## Information supplied

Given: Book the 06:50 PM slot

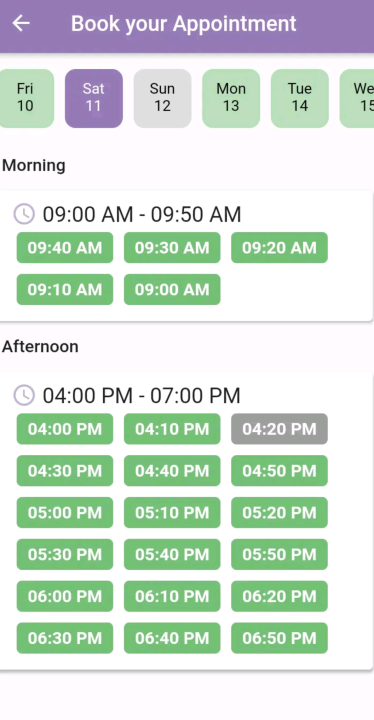Looking at the screenshot, I should click(279, 638).
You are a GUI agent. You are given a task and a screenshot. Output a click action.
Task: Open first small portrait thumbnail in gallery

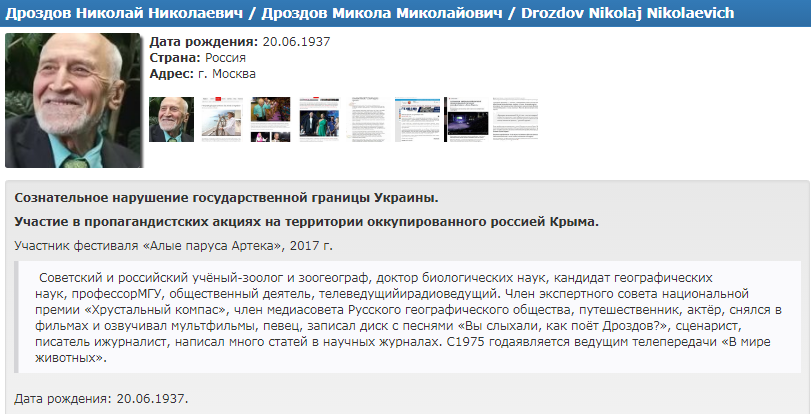[171, 120]
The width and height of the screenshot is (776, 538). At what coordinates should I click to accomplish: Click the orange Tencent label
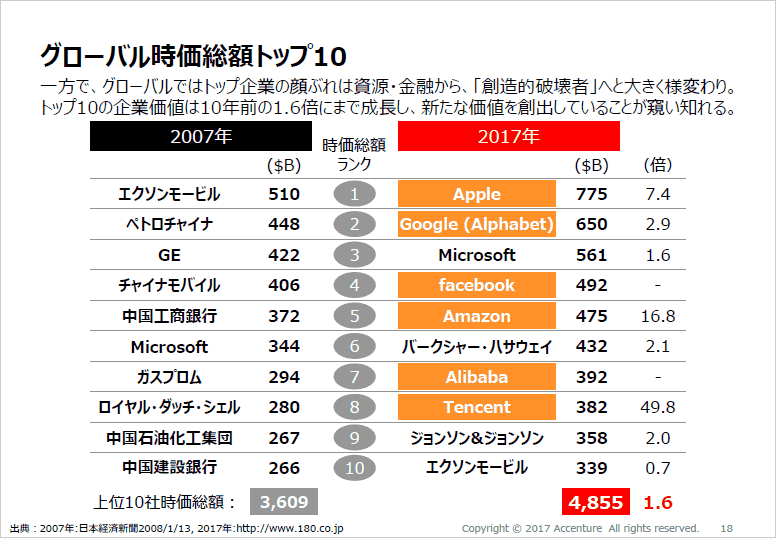(477, 407)
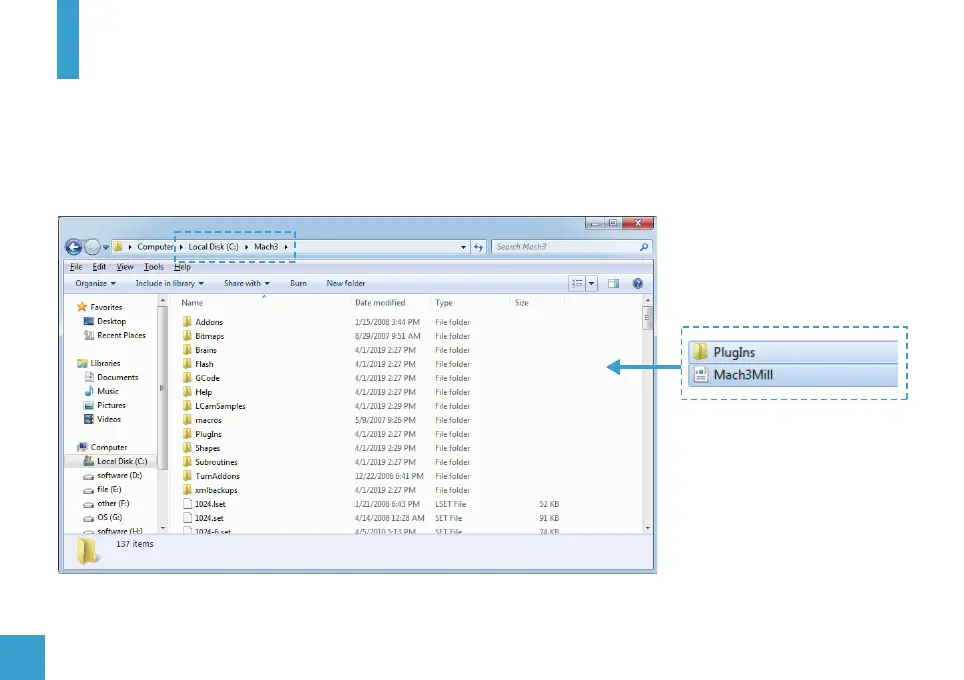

## Exercise description
The result should be every entry, word for word, and no pictures.

## Written response
Given: Book the 06:50 PM slot

Looking at the screenshot, I should click(279, 638).
You are a GUI agent. You are given a task and a screenshot. Output a click action.
Task: Open first small portrait thumbnail in gallery

[171, 120]
The width and height of the screenshot is (776, 538). At what coordinates should I click to accomplish: Click the orange Tencent label
(477, 407)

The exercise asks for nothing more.